I get your idea about the rail at the top now. But I have a question. If the point of attaching the top with screws etc is to prevent problems caused by the wood moving, what's to prevent the same problems occuring due to that rail expanding? I can't really see why M&T joining to the rail would be any different to M&T to the top.


----------



## SketchUp Guru (21 Feb 2011)

Those rails won't expand and contract as much as the top will. Well, they will as a percentage of their width but with the mortises being centered in the rails and the two rails being separate from each other, their expansion and contraction will be a non issue. The slots for the screws into the top will allow the top to do what it wants without affecting the base.


----------



## dh7892 (21 Feb 2011)

Silly me. I wasn't thinking clearly. I was thinking that the wood would expand and contract most in the direction of the grain but, of course, it's perpendicular to the grain that most movement happens. 

I suppose that I could rebate the entire rail with an over-sized rebate (to allow for a little movement) which will hide it from view even more.

I'll try fiddling around with sketchup a bit more and see how it looks.


----------



## dh7892 (24 Feb 2011)

OK, 

I've had a fiddle and here's what I'm proposing to do. The above suggestion will work as a fall-back but I think this will look a little better:






Shown with the top hidden so you can see the screw holes. The centre ones are fixed to keep the top centred and the side ones have a slot to allow movement.


----------



## SketchUp Guru (24 Feb 2011)

I think it'll work. Give it a go.

GIVEN MATERIAL ->
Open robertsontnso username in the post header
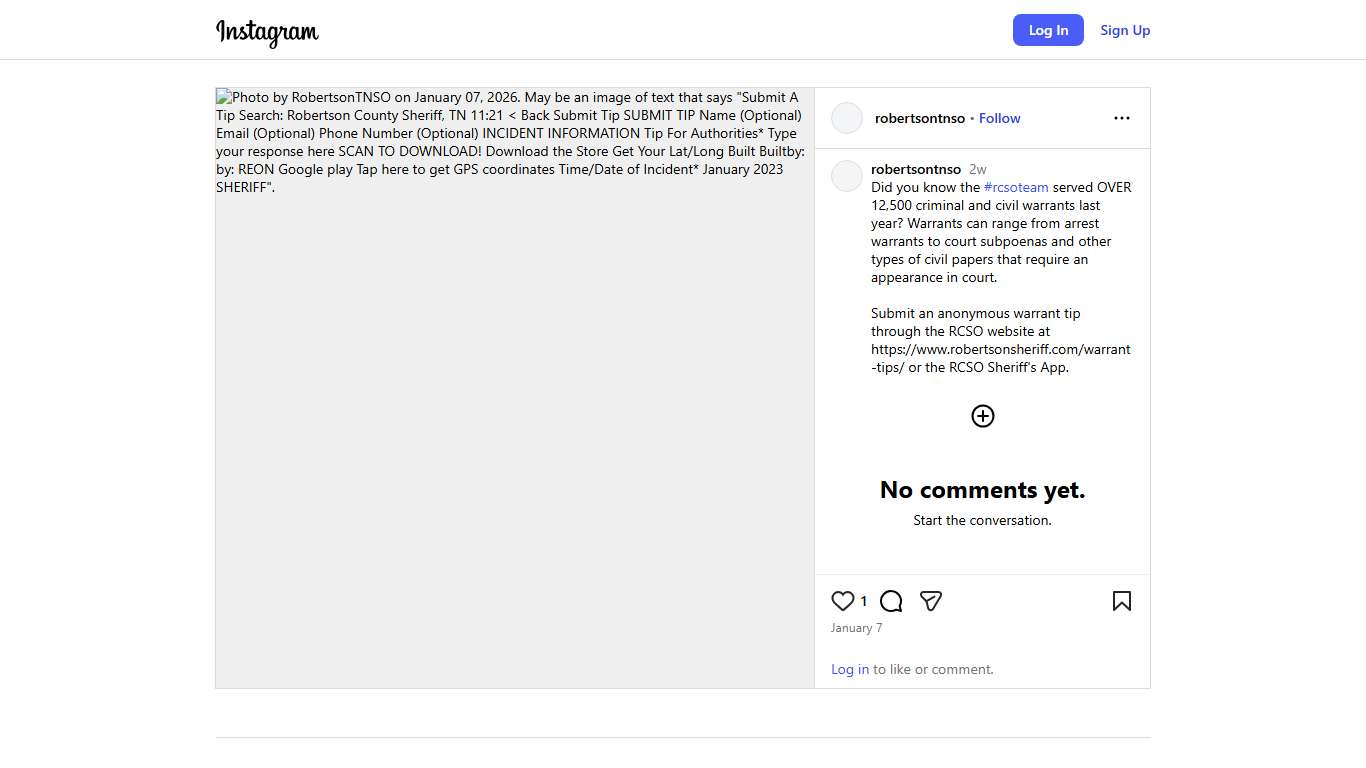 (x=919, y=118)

LIST OF TASKS ->
**A)** In the forum thread about attaching the tabletop, shorten the paragraph that begins "Those rails won't expand and contract" and keep its main facts.
**B)** Write what comes next in the forum thread about attaching the tabletop, following on from its last post.

RESPONSES IN ORDER ->
**A)** The rails move much less than the top. They do swell and shrink in proportion to their width, but the mortises sit in the middle of each rail and the two rails are separate, so that movement doesn't cause trouble. Slotted screw holes let the top move freely without affecting the base.

**B)**
----------



## dh7892 (24 Feb 2011)

Cool, thanks.

Quick question while you're here Dave: When I was just messing around with SU I noticed something that bugged me. When I was editing a component, if I used the middle mouse button to spin around, sometimes it centred the orbit around the click and sometimes it seemed to centre it around a far away point. Seemed to be like it was taking the centre of rotation around a point on the surface where I clicked the middle mouse. If the mouse wasn't over a surface, it took a point in the distance. 

Does it always do that? I don't remember it being like that but I may be wrong.

Cheers,

Dave


----------



## SketchUp Guru (24 Feb 2011)

Yes, the orbit center is where the cursor is when you press down on the CMB. It can be a problem if you are zoomed in close and click over empty space. Notice also that the camera zooms toward the cursor as well when you run the scroll wheel. Both just take practice and it'll become second nature. Of course there's always the Previous View and Zoom Extents buttons on the camera toolbar.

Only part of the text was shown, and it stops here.